Yesterday, David Parker – in his capacity as transport minister – unveiled the government’s long-term priorities for roading and transport infrastructure, including new busways, train lines and major new motorways.
It would be paid for, in part, by “modest” increases to fuel tax – four cents per year – alongside billions in other funding.
But, as detailed in The Bulletin, National took aim at the proposed tax rise and said it wouldn’t do the same until inflation is back below 3%. (Labour then retaliated, saying that inflation is due to be back below 3% at about the same time as the proposed fuel tax rise would come into place – something of an own goal).
Speaking to RNZ this morning, Parker said that people wanted reduced traffic congestion and understood that it needed to be paid for somehow. “Of course we have to spend more on maintenance… we’ve already pumped a billion dollars extra into that this year and road users have to pay part of that,” he said.

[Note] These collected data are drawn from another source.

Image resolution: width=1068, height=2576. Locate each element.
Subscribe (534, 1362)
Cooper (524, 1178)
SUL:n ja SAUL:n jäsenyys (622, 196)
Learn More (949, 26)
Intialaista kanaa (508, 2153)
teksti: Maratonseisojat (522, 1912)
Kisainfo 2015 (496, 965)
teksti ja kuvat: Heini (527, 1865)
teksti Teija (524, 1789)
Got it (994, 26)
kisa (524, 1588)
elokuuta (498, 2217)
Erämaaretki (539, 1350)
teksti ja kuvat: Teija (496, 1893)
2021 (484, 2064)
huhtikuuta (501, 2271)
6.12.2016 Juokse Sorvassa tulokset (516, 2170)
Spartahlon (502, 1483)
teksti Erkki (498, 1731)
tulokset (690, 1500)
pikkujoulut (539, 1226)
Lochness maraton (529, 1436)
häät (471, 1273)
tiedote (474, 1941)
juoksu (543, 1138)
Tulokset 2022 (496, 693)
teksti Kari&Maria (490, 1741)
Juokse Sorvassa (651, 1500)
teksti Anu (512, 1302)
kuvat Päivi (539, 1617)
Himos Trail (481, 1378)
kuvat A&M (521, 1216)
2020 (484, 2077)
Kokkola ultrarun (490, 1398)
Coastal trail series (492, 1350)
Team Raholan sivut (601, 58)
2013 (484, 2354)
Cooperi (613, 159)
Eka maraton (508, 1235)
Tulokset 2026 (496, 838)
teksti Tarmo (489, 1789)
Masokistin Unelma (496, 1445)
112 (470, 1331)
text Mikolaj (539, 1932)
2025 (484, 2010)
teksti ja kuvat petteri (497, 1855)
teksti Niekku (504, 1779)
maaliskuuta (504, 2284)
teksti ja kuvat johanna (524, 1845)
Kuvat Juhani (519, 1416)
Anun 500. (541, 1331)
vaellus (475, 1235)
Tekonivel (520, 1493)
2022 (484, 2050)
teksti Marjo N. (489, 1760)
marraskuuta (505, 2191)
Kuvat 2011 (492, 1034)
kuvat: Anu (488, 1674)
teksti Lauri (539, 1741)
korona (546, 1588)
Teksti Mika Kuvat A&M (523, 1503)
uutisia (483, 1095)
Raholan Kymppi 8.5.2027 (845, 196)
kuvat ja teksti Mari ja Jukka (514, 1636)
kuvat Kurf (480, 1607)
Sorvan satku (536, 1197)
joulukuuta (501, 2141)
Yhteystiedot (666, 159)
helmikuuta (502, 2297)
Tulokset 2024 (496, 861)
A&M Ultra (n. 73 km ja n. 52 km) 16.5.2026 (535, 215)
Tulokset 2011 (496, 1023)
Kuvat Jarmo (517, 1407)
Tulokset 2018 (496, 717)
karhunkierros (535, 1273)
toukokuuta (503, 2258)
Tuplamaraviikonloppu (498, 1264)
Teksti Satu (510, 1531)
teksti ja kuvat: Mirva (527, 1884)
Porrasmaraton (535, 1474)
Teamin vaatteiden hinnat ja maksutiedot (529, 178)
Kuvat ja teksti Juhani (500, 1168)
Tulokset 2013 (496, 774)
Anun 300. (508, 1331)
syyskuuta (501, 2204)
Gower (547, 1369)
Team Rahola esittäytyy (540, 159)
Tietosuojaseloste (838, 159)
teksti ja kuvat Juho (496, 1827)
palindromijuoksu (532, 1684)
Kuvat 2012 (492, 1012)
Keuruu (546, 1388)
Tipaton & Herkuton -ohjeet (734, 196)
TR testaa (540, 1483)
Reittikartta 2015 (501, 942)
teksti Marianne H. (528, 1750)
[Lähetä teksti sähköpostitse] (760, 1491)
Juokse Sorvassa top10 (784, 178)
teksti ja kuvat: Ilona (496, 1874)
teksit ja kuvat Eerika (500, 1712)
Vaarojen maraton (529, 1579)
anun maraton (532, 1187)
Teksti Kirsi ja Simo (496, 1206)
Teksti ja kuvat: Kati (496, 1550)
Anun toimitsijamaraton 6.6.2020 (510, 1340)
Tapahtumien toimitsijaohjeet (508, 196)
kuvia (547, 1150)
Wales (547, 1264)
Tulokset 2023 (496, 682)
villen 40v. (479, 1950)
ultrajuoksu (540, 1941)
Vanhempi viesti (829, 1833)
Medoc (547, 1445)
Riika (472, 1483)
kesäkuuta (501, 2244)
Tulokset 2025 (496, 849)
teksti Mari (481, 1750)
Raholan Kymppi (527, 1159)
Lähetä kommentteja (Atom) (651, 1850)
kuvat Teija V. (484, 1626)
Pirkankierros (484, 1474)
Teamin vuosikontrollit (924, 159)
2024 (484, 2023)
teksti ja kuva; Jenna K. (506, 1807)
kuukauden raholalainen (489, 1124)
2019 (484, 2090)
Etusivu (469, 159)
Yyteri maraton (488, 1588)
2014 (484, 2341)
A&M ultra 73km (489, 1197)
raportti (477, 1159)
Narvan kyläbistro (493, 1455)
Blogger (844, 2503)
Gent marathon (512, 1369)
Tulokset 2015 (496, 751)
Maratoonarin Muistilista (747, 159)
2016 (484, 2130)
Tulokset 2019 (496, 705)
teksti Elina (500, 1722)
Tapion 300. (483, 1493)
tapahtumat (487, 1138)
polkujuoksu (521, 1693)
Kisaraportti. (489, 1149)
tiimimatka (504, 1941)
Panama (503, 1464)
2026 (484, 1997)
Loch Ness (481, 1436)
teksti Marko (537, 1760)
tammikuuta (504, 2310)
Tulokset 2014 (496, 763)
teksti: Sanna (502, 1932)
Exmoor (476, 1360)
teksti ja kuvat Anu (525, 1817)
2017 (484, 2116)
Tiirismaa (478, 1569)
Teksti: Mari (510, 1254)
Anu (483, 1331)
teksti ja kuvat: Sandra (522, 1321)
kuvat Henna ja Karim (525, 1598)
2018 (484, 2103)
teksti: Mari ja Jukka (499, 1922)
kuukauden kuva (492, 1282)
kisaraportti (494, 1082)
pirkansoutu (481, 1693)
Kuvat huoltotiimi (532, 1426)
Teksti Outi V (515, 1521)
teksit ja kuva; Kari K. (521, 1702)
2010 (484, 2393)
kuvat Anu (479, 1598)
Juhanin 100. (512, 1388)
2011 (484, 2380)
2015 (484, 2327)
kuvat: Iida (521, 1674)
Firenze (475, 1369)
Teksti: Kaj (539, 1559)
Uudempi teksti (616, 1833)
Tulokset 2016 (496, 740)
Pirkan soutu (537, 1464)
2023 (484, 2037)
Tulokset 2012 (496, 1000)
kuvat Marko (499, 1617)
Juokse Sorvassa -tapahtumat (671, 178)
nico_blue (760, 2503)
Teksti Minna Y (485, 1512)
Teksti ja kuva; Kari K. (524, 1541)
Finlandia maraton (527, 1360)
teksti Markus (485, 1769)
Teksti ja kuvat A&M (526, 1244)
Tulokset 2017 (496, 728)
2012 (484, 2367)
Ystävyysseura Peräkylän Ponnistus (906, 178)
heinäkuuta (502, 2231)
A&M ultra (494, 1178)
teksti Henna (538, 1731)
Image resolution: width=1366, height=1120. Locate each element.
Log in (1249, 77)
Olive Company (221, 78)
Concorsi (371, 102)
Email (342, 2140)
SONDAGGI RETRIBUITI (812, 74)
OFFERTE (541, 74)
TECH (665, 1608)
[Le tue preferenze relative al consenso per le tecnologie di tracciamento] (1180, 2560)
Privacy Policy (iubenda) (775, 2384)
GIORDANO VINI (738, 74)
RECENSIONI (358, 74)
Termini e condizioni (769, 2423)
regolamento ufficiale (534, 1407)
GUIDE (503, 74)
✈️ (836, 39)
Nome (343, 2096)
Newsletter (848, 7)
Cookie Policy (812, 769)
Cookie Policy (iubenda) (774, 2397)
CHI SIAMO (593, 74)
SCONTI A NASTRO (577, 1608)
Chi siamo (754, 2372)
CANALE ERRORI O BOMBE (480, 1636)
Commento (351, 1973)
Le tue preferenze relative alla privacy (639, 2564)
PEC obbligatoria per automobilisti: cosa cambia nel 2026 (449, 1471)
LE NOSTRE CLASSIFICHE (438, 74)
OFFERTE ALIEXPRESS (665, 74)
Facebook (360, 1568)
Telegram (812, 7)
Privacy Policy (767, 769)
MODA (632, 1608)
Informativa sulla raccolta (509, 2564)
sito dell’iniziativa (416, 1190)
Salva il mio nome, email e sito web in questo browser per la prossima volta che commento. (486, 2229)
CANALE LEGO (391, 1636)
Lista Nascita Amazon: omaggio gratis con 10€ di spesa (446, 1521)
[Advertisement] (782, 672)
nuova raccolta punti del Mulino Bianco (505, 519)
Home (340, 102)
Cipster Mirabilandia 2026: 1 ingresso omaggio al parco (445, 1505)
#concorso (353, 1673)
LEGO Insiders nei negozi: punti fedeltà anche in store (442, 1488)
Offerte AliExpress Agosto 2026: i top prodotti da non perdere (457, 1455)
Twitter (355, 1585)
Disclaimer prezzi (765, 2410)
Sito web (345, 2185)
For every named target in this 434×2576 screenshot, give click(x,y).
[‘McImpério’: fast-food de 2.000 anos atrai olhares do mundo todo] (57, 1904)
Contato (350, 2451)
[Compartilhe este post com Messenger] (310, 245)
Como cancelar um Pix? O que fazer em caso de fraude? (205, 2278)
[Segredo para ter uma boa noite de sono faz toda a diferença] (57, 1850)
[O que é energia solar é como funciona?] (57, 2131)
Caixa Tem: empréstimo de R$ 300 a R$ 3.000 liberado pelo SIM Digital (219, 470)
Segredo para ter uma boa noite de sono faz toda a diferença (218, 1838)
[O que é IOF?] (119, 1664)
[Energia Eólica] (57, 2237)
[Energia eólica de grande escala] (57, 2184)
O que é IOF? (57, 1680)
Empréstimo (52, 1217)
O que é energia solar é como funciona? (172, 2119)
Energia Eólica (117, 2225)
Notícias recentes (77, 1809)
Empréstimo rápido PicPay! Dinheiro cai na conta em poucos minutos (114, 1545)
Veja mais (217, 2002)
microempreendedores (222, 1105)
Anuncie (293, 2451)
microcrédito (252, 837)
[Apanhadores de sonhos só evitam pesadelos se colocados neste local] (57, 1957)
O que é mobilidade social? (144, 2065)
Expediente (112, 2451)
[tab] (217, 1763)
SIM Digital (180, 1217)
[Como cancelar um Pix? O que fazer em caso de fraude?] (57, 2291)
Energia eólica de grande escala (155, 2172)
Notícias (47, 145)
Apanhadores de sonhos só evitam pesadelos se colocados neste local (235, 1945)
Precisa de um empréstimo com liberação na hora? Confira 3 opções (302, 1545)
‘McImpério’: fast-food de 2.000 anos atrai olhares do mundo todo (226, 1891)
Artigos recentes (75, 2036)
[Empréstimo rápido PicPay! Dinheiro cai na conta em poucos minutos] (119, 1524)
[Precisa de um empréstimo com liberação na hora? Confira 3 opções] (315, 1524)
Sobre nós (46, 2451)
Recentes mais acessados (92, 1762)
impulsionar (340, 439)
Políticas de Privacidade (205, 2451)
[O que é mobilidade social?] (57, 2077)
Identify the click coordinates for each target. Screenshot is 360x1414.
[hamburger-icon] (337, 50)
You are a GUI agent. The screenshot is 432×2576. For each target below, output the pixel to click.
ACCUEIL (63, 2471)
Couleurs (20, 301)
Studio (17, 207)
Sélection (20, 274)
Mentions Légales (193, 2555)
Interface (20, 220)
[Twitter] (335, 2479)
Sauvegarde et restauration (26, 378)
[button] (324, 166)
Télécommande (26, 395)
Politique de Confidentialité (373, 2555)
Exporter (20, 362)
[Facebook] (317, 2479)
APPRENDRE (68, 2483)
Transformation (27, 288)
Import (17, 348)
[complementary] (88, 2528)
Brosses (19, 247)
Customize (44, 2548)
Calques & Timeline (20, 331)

He doubled down on his criticism of National, asking how it would propose to pay for roading projects without asking the public for a little extra. “The National Party say that they’re not going to increase these fuel taxes: Well how are they going to pay for it? Is it magic money? How would you pay for it,” he asked RNZ host Corin Dann.
When it was suggested that more tolls could be used, Parker noted that National had opposed a toll being used on the Penlink extension north of Auckland. “I actually agree some roads should be tolled but you can’t do that for general road maintenance or to recover your public transport costs.”
As for whether the government would choose not to act on raising fuel tax should inflation not lower to predicted levels – or whether they may actually remove fuel excise again – Parker said he didn’t think that would be the case. “I’ve got great confidence that inflation is already coming down and it’s predicted by the Reserve Bank by September next year to be in the 1% to 3% range,” he said.